Building the method like this, and allowing any index to be passed—even if we know that, for the elves’ purposes, that index will always be 3—allows the code to be much more portable, and called on by someone else in totally different circumstances who needs to find the total of the first few elements of a sorted list of Grades or Salaries or SquareFootages or what have you. This way, you do not care what the list is for—it could be elves and their diets, or anything else—nor do you care about which index you go to.

There’s another reason for writing like this over hardcoding a 3 or another number: if you hard-code it, you’ll have to remember to find and change every hard-coded instance, in order not to have inconsistencies, if you ever want more or less than the top 3. But if you pass in the 3 (or any other number) dynamically as we have done here, you make it so that the number can change freely without ever having to make those changes—or, by greatly diminishing the number of places where code would have to change if you wanted to modify the logic. It is a good idea to write as generically as possible, hardcoding as little as possible, because each time you hard-code something, you make your code a little more restrictive, harder to maintain, and harder to understand.

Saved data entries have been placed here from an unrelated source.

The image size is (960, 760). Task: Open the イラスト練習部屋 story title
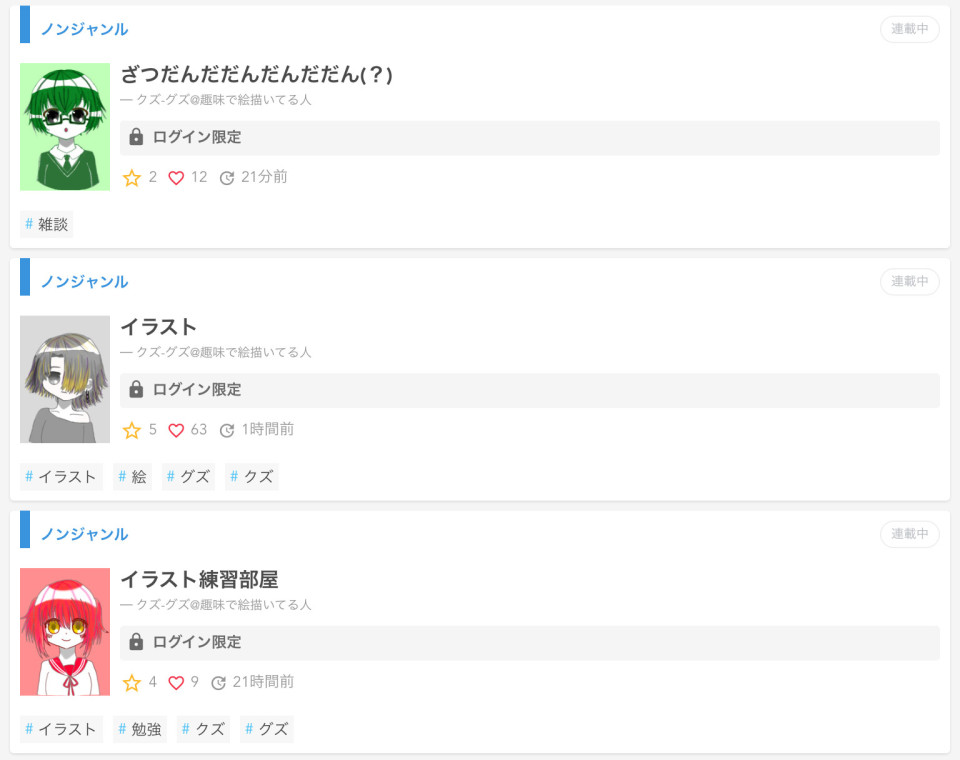(200, 579)
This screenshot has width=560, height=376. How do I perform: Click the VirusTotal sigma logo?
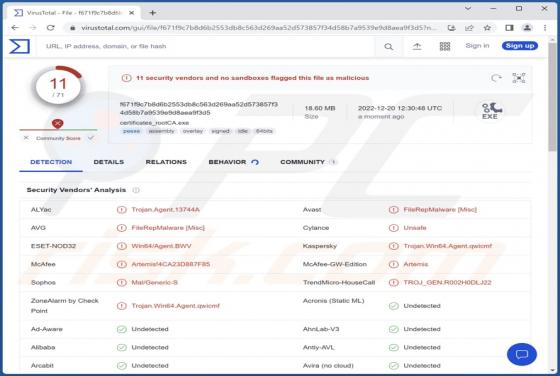19,46
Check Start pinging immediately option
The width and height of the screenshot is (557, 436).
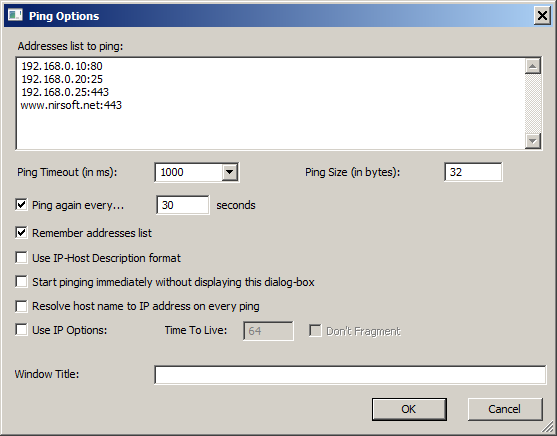[x=21, y=282]
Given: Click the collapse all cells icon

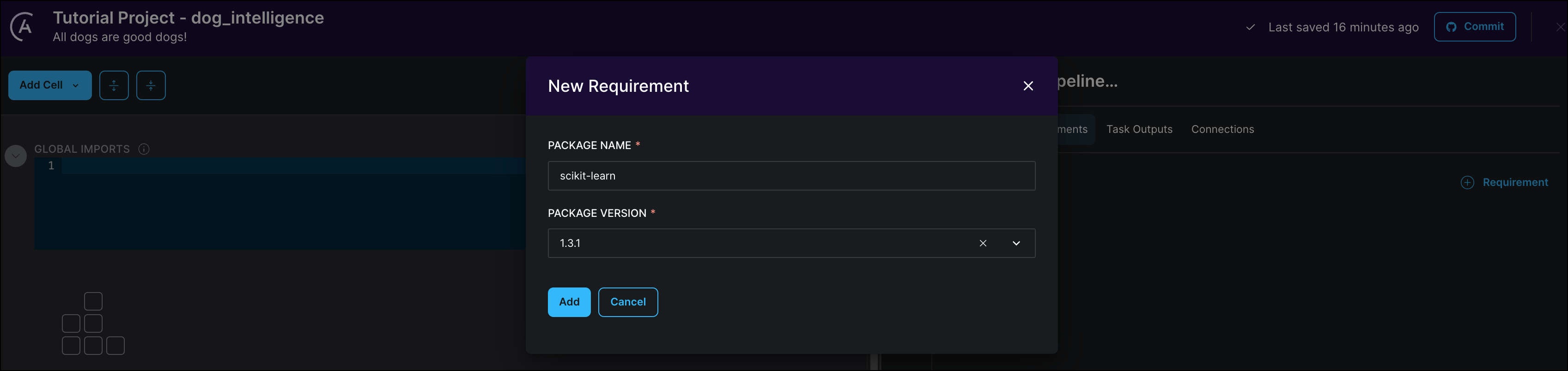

 Here's the whole implementation:

import java.io.BufferedReader;
import java.io.FileReader;
import java.io.IOException;
import java.util.ArrayList;
import java.util.Collections;
import java.util.List;

public class ElfCalorieCounter {

     public static void main(String[] args) throws IOException {

          // create a reader object to read through the input file
         
BufferedReader reader = new BufferedReader(new FileReader("C:\\Users\\andre\\IdeaProjects\\JavaPractice\\src\\main\\java\\elfCalories.txt"));

          // calculate all the calorie counts of the elves
         
List<Integer> elfCalories = calculateCalories(reader);
          reader.close();


          // sort, then reverse the list
          prepareList
(elfCalories);

          // find the sum of the top 3 best-performing elves
         
int top3Cals = getSumOfTopNElements(elfCalories, 3);

          // display the calorie counts of all elves
         
System.out.println("Calories per elf: " + elfCalories);

          // display the calorie count of the 3 most productive, summed together
         
System.out.println("The calories collected by the top 3 most productive elves: " + top3Cals);
          System.out.println("elfCalories.size() = " + elfCalories.size());
     }

     private static int getSumOfTopNElements(List<Integer> elfCalories, int maxIndex) {
          int topNElfCals = 0;
          // given a sorted list, take the running sum of the elements up to maxIndex
         
for (int i = 0; i < maxIndex; i++) {
               topNElfCals += elfCalories.get(i);
          }
          // return that sum
         
return topNElfCals;
     }

     private static void prepareList(List<Integer> elfCalories) {
          Collections.sort(elfCalories);
          Collections.reverse(elfCalories);
     }

     /**
      * @param reader BufferedReader object reads file line by line
      * @return a list containing the calorie counts of various elves
      */
    
private static List<Integer> calculateCalories(BufferedReader reader) throws IOException {
          String line;
          List<Integer> elfCalories = new ArrayList<>();
          int totalCalories = 0;

          // while there are still lines of calories
         
while ((line = reader.readLine()) != null) {
               int calories;
               // when you hit a blank line, a given elf is done collecting calories
               // add its total to the list and zero out the total to get ready for the next elf
              
if (line.isEmpty()) {
                    elfCalories.add(totalCalories);
                    totalCalories = 0;
               }
               // but if the same elf is still collecting calories, then the elf's running total of calories
               // is how many calories they've collected up until now, plus the calories they just collected on this line
              
else {
                    calories = Integer.parseInt(line);
                    totalCalories += calories;
               }
          }
          // return a list of calorie counts where 1 number = the production of 1 elf
         
return elfCalories;
     }
}

Advent of Code 2022 Day 1 part 1

 This time, we’re going to look at the first submission—for which I only got one star at the time, not both—from the first day of the 2022 contest. (Again, you can do these puzzles whenever you want once they’ve been made public.)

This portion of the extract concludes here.